(Beginning of RECORDS TO USE)
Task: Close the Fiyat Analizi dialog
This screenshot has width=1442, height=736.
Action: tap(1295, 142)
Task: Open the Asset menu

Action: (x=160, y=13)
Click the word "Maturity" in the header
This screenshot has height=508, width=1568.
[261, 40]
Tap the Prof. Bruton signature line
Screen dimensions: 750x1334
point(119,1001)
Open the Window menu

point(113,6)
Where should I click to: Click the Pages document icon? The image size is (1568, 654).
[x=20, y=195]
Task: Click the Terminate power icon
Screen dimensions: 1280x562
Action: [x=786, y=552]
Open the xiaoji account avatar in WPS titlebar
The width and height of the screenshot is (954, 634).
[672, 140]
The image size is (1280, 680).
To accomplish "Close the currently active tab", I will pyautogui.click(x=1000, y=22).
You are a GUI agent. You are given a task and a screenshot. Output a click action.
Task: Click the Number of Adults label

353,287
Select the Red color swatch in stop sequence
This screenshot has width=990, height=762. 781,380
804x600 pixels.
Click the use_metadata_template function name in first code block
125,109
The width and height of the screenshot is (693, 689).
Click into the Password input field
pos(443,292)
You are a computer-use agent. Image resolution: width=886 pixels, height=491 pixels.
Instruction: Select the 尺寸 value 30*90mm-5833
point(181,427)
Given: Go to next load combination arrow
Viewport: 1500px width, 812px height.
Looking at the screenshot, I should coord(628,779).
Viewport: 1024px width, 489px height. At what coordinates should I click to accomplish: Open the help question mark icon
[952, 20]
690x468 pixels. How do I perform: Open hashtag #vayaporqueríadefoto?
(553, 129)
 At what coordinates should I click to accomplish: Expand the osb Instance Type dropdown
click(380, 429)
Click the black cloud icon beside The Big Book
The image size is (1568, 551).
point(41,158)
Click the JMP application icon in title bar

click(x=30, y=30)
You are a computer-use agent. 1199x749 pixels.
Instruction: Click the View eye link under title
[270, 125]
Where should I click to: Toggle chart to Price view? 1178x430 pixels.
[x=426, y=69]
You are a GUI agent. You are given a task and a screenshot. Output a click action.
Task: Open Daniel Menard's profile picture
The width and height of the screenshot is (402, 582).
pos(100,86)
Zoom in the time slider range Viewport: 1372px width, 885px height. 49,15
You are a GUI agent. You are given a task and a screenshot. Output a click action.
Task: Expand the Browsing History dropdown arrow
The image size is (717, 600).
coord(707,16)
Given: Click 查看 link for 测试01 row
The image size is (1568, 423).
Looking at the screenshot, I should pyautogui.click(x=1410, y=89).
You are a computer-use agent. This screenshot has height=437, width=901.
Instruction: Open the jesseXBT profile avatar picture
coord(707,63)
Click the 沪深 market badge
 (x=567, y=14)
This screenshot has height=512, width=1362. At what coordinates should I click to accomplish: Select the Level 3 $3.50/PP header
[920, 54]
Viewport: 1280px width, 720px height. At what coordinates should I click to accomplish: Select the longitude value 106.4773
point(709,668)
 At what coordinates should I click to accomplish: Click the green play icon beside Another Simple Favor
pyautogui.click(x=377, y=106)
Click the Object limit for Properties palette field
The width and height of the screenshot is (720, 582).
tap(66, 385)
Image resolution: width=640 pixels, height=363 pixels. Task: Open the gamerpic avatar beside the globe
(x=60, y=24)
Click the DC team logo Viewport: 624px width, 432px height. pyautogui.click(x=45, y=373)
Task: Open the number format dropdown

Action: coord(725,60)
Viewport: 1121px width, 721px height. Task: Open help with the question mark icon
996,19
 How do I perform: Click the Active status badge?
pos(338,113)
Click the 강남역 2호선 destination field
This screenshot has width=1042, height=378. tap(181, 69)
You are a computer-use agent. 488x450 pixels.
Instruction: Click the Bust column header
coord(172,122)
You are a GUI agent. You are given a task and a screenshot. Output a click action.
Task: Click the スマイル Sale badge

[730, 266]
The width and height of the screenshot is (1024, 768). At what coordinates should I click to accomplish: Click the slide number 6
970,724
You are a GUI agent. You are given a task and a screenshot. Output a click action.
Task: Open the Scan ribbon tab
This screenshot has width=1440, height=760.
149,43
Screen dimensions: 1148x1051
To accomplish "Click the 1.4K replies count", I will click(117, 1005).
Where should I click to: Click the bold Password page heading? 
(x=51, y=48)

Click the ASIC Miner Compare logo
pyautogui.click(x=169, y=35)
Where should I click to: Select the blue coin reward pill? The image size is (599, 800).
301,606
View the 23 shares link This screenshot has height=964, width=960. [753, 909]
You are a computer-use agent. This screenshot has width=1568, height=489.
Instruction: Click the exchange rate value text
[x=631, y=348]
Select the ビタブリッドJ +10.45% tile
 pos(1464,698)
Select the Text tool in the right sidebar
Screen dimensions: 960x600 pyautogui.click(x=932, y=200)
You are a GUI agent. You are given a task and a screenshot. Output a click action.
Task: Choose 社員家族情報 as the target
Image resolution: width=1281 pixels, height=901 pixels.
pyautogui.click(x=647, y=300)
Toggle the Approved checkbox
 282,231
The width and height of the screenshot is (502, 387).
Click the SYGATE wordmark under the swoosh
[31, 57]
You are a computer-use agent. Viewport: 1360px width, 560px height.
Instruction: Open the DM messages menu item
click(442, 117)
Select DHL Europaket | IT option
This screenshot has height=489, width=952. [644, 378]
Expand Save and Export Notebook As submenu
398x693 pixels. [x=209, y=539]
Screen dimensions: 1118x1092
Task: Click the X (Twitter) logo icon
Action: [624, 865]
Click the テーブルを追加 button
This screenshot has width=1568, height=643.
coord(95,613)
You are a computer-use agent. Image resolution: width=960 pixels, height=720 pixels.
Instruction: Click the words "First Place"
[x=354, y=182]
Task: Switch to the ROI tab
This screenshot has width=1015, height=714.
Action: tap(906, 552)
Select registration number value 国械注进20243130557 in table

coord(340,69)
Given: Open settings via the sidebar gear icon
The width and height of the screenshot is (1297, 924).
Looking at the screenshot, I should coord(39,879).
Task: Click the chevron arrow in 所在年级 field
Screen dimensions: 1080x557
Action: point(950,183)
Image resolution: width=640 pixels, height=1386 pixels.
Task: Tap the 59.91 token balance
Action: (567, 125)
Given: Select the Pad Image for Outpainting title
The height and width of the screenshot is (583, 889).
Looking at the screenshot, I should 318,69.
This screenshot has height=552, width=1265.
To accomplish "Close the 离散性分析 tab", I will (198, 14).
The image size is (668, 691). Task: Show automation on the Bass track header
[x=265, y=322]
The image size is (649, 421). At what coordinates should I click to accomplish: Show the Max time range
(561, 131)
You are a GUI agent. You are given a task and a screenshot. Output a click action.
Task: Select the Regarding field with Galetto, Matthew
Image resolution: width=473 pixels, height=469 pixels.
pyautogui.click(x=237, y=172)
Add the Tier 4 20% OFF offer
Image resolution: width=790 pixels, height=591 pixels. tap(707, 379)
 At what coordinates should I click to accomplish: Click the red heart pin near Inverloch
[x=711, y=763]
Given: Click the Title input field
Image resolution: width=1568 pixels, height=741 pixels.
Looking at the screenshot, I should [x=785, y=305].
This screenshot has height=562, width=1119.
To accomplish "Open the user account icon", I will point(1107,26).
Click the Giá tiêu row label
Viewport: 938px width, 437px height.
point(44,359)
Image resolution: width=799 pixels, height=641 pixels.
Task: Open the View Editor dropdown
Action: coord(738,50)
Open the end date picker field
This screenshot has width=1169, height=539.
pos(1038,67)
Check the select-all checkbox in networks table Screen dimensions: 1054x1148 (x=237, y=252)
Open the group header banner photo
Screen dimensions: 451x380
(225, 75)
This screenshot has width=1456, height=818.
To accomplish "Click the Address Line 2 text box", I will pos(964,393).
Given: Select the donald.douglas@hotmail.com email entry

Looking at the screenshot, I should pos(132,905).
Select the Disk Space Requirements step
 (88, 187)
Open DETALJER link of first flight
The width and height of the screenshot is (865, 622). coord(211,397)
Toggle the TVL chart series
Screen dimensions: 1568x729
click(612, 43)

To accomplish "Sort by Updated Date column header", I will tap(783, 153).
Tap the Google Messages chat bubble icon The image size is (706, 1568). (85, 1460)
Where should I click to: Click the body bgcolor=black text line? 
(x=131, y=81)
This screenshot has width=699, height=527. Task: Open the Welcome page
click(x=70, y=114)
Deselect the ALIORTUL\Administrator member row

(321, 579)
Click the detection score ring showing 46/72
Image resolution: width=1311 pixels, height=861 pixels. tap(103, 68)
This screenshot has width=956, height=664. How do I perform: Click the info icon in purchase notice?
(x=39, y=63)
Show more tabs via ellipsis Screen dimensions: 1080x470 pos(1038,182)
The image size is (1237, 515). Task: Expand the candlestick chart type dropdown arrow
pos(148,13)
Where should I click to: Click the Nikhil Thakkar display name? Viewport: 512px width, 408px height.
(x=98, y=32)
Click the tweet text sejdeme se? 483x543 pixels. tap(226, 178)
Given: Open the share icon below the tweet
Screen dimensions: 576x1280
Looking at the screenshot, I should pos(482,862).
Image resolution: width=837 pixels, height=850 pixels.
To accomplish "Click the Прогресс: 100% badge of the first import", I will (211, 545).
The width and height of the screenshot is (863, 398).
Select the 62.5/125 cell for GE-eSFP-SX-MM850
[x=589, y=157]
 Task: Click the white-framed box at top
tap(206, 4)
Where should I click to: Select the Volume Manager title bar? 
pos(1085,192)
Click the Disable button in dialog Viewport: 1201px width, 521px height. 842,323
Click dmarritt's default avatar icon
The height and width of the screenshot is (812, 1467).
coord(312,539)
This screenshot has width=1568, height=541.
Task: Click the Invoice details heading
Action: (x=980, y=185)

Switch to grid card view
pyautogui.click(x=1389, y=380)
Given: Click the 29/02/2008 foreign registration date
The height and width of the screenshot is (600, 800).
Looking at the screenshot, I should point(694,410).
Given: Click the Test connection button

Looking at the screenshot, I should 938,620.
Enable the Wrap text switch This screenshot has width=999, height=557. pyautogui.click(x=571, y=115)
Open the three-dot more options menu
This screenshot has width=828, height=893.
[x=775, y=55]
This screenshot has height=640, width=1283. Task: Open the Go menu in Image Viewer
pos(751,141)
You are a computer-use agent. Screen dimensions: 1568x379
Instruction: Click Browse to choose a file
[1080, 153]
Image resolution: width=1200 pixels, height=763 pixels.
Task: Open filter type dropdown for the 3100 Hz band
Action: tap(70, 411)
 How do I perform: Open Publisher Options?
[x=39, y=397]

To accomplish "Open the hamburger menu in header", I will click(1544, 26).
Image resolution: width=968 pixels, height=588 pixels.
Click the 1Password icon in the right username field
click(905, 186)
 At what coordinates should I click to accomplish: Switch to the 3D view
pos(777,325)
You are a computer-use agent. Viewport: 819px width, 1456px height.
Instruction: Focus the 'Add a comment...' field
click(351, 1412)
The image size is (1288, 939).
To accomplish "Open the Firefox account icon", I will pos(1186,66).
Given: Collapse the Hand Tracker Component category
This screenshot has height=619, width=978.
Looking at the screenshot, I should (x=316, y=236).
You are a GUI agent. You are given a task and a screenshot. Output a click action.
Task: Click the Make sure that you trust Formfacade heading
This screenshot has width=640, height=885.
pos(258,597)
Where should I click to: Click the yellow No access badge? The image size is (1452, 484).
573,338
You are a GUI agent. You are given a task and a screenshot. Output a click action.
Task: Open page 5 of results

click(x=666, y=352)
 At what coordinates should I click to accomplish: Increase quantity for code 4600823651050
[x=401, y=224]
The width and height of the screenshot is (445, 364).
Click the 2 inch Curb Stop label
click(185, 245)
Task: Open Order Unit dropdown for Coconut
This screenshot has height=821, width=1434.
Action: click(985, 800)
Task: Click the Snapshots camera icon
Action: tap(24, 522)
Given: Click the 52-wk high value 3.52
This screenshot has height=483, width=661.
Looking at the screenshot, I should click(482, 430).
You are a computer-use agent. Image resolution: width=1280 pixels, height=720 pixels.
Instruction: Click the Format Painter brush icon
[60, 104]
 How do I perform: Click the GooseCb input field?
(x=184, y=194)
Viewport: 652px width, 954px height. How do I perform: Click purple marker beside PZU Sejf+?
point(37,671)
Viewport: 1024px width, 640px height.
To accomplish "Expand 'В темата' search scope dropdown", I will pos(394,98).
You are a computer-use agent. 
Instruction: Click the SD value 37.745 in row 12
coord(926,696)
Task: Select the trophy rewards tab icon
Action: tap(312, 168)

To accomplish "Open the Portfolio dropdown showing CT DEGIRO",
(End of RECORDS TO USE)
■ EXERCISE OBJECTIVE:
Only the number is wanted: how many lines of the material contain the word "Close"?

■ EXERCISE RESULT:
3